---- Material for this task

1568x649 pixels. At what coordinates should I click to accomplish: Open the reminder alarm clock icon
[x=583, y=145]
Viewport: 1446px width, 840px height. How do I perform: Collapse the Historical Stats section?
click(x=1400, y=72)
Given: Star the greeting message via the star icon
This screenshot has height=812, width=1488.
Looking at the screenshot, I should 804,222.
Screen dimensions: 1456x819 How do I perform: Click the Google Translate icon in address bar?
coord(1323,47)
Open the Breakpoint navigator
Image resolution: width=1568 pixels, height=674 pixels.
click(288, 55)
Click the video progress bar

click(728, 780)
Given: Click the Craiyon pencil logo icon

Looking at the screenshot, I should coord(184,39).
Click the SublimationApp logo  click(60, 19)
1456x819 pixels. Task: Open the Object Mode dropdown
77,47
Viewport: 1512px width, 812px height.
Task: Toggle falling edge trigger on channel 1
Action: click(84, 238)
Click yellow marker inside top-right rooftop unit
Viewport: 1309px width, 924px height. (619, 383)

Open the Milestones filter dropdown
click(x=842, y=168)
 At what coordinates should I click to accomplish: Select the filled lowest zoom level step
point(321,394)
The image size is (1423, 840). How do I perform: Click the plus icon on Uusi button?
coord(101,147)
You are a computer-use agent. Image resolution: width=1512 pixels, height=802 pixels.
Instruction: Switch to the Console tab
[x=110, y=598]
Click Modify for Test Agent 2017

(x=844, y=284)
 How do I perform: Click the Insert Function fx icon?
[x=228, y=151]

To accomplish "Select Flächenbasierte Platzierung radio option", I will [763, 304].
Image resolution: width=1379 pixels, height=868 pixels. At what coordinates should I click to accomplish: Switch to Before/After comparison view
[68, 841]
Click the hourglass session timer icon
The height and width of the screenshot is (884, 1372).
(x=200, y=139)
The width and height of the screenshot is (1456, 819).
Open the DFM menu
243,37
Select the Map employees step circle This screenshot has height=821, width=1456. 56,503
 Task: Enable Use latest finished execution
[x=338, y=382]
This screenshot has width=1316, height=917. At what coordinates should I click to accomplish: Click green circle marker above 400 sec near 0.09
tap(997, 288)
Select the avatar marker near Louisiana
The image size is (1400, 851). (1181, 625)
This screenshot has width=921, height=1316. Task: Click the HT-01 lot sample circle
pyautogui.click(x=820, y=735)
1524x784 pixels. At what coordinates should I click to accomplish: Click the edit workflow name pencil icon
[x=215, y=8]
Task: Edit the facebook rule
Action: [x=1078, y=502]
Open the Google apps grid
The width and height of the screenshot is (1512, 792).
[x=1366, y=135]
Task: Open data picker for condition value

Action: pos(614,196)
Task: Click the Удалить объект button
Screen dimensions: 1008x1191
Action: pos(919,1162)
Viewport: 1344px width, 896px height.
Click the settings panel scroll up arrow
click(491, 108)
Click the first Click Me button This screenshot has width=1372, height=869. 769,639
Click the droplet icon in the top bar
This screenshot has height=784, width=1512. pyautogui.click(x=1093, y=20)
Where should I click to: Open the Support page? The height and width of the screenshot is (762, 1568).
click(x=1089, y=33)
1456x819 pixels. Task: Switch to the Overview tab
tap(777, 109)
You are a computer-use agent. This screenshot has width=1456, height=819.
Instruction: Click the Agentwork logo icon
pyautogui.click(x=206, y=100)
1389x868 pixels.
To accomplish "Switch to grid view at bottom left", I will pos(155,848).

--------

Task statement
Give back only the lines from the one containing "Click the droplet icon in the top bar" through the final line of the entries above, exactly as written, both included.

Output of the task
Click the droplet icon in the top bar
This screenshot has height=784, width=1512. pyautogui.click(x=1093, y=20)
Where should I click to: Open the Support page? The height and width of the screenshot is (762, 1568).
click(x=1089, y=33)
1456x819 pixels. Task: Switch to the Overview tab
tap(777, 109)
You are a computer-use agent. This screenshot has width=1456, height=819.
Instruction: Click the Agentwork logo icon
pyautogui.click(x=206, y=100)
1389x868 pixels.
To accomplish "Switch to grid view at bottom left", I will pos(155,848).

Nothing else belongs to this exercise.